Publié le 27 janvier 2016
A propos du Protocole Lebranchu

A l'aube d'une réforme d'ampleur pour les trois fonctions publiques avec le protocole « Parcours professionnels, carrières et rémunérations » dit PPCR, la Fédération hospitalière de France (FHF) a pris position avec la Conférence des directeurs généraux de CHRU et la Conférence nationale des directeurs de centres hospitaliers dans un courrier adressé à la ministre de la Santé, Marisol Touraine, et à la ministre de la Fonction publique, Marilyse Lebranchu. Si elles sont particulièrement attachées à la valorisation des talents par la dynamisation des carrières des fonctionnaires les plus impliqués, la FHF et les conférences tiennent aussi à alerter les pouvoirs publics sur les moyens nécessaires au financement de ces mesures.

Les professionnels de santé et médico-sociaux sont, chaque jour, fortement impliqués pour répondre à la demande de prise en charge des Français. Un investissement qui doit être reconnu et valorisé. C'est la raison pour laquelle la FHF et les conférences soutiennent les avancées potentielles dont le protocole PPCR est porteur en termes de dynamisation des carrières et de reconnaissance de la valeur professionnelle, véritable levier de mobilisation.

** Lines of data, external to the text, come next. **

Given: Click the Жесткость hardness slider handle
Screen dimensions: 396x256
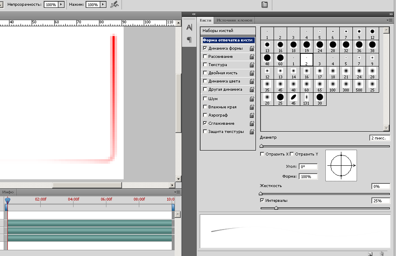Looking at the screenshot, I should (261, 194).
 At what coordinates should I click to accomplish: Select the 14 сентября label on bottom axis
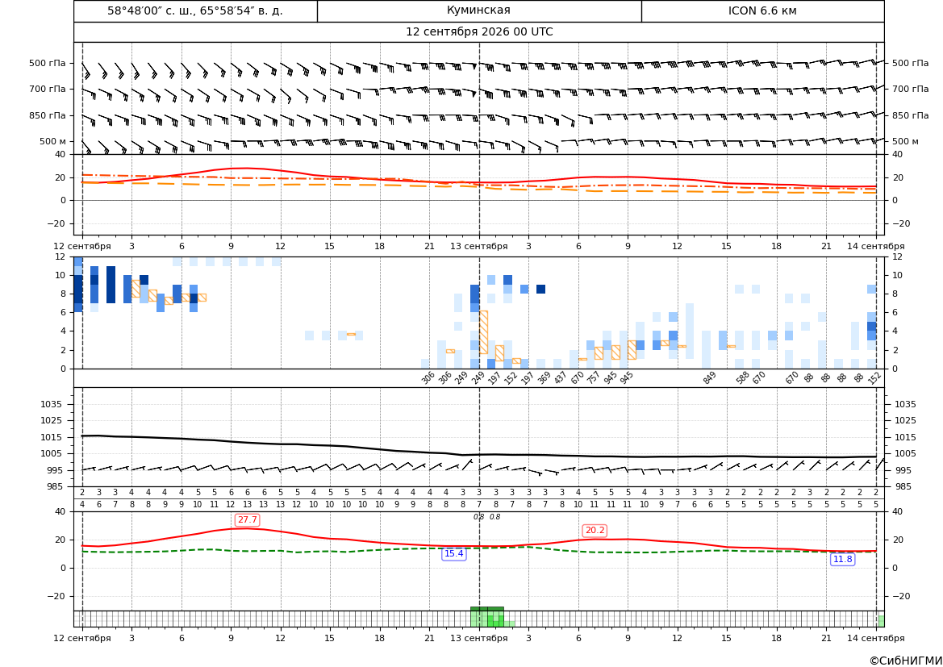pos(876,638)
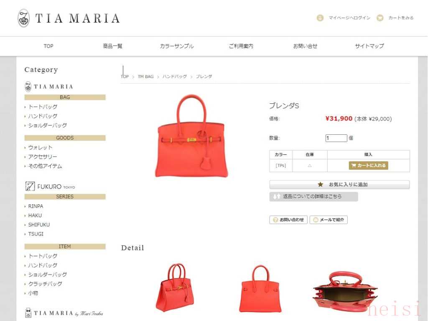Click お問い合わせ inquiry button below product
The image size is (428, 321).
[x=288, y=220]
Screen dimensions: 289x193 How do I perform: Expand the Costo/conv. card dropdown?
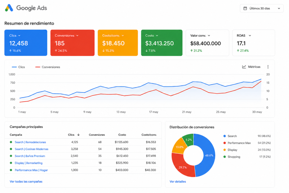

Toutefois, dans un contexte fortement contraint par le plan triennal de maîtrise des dépenses de santé, la FHF et les Conférences ne peuvent que s'interroger sur l'impossibilité de financer l'accord négocié en inter-fonction publique compte tenu de l'ONDAM hospitalier fixé à 1.75% en 2016, pour une progression des charges évaluée à 3%. De ce fait, elles alertent sur les conséquences directes que les termes du protocole font peser sur l'emploi au regard du surcoût estimé à 1,7 milliards d'euros pour lequel aucun financement n'a été, à ce jour, annoncé.

Les responsables hospitaliers, fidèles à leurs valeurs et soucieux d'assurer la continuité des prises en charge, assumeront leurs responsabilités, mais ils ne pourront mener à bien leur mission et éviter le découragement des professionnels qu'avec des choix gouvernementaux cohérents.